Hallowe’en seems to have become more and more of a dilemma for believers over the years. Growing up in a non-Christian family, it was always something I looked forward to. Now with my own family, we wrestle with the question of what to do, and our stance and responses have varied.
Like “Trick or Treat,” sometimes we feel the choice has to be an either-or response to Hallowe’en but as with many cultural and societal issues, it may not be so binary – black and white. A good first step is to begin with thorough reflection on the matter.
Look carefully then how you walk, not as unwise but as wise, making the best use of the time, because the days are evil. Therefore do not be foolish, but understand what the will of the Lord is. Ephesians 5:15-17
Think critically – not just about what you will or will not do on Hallowe’en, but in all situations with all your choices. Don’t be passively carried along by the tide of culture and don’t mindlessly buy into it (literally). Ask some questions to help you decide how to respond specifically to your context of Hallowe’en: What is being celebrated or glorified? What values are being upheld? What am I saying by my choice of costume? Do I see any evidence of evil or the occult? Do I want to give my money away to something that is celebrating darkness?
The kingdom of heaven is like leaven that a woman took and hid in three measures of flour, till it was all leavened. Matthew 13:33
Notice that the leaven needs to be taken up by the woman and put it into the dough. The Kingdom of God works its way into culture to transform it through believers redemptively engaging in society. There might be aspects of the holiday that are okay, or even good. Hallowe’en allowed us to get to know many neighbours in our 17-tower apartment complex and there was a great community connection in organising the different families and homes who would give out candy. The pagan roots of Christmas and Easter have lost their power. Maybe one day Hallowe’en will go the same way.

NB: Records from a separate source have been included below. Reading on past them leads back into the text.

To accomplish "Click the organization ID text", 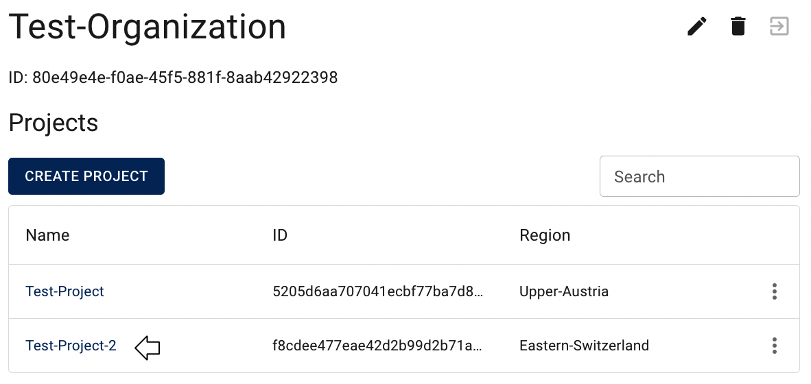I will (x=174, y=77).
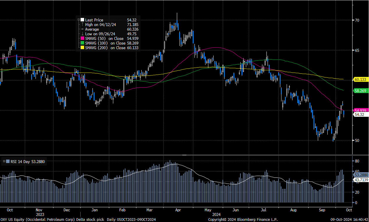Screen dimensions: 369x222
Task: Click the magenta SMAVG (50) color swatch
Action: click(x=82, y=38)
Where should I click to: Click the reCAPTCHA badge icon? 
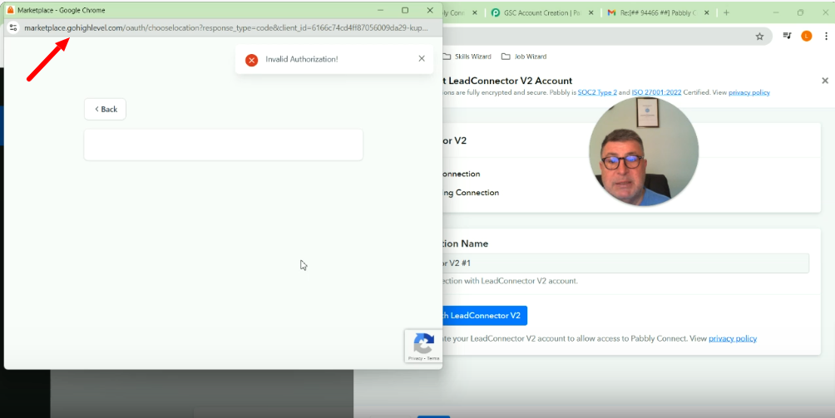click(423, 343)
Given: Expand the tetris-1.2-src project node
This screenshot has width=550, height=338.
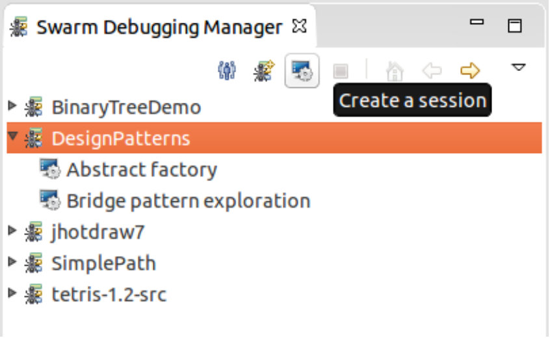Looking at the screenshot, I should 12,292.
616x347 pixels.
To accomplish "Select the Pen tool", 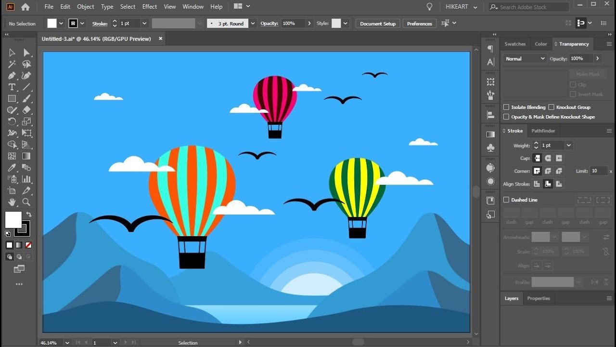I will (12, 75).
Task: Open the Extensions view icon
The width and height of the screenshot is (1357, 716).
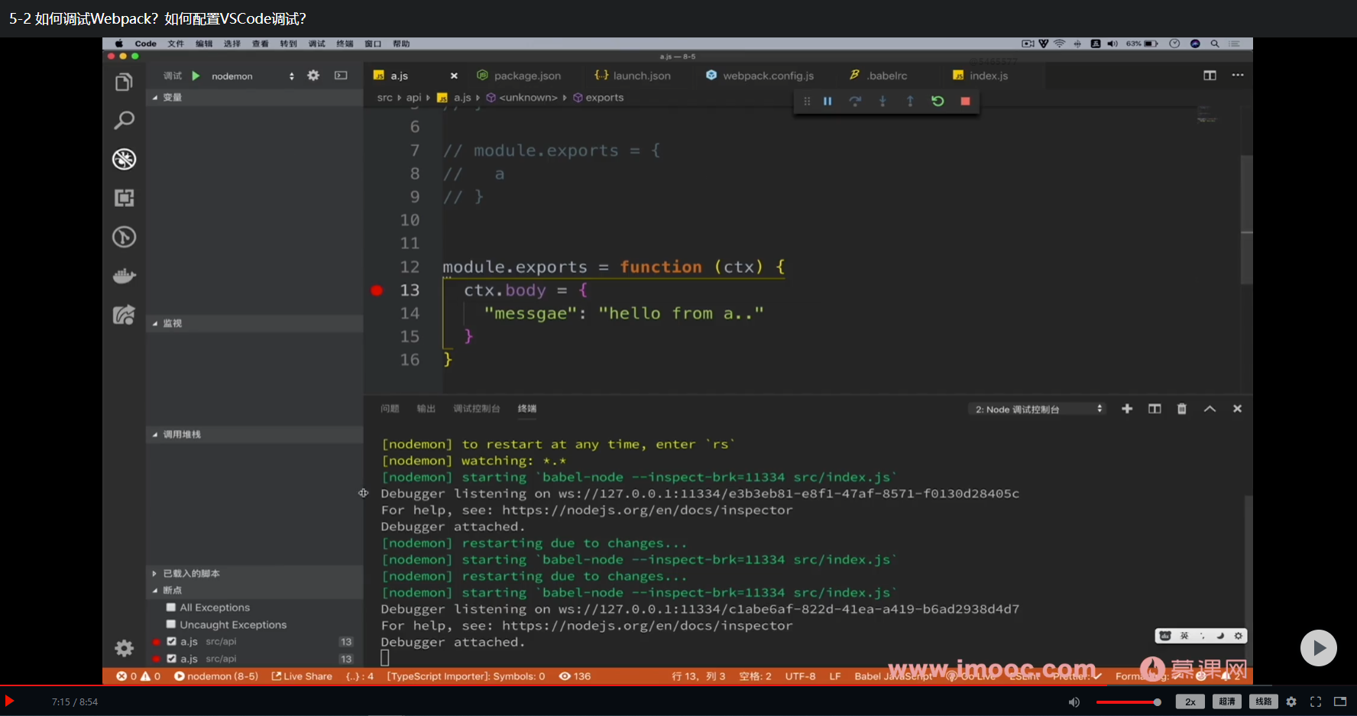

Have nothing to do with the fruitless deeds of darkness, but rather expose them. Ephesians 5:11.
Sometimes there is no way to rationalise our involvement in an activity or situation “in the name of ministry,” and it is better to simply avoid it altogether. Some contexts are thoroughly depraved with nothing at their core to redeem.
Trick or Treat? Respond to the question without guilt, with your freedom in Christ, the one who has disarmed the powers of darkness.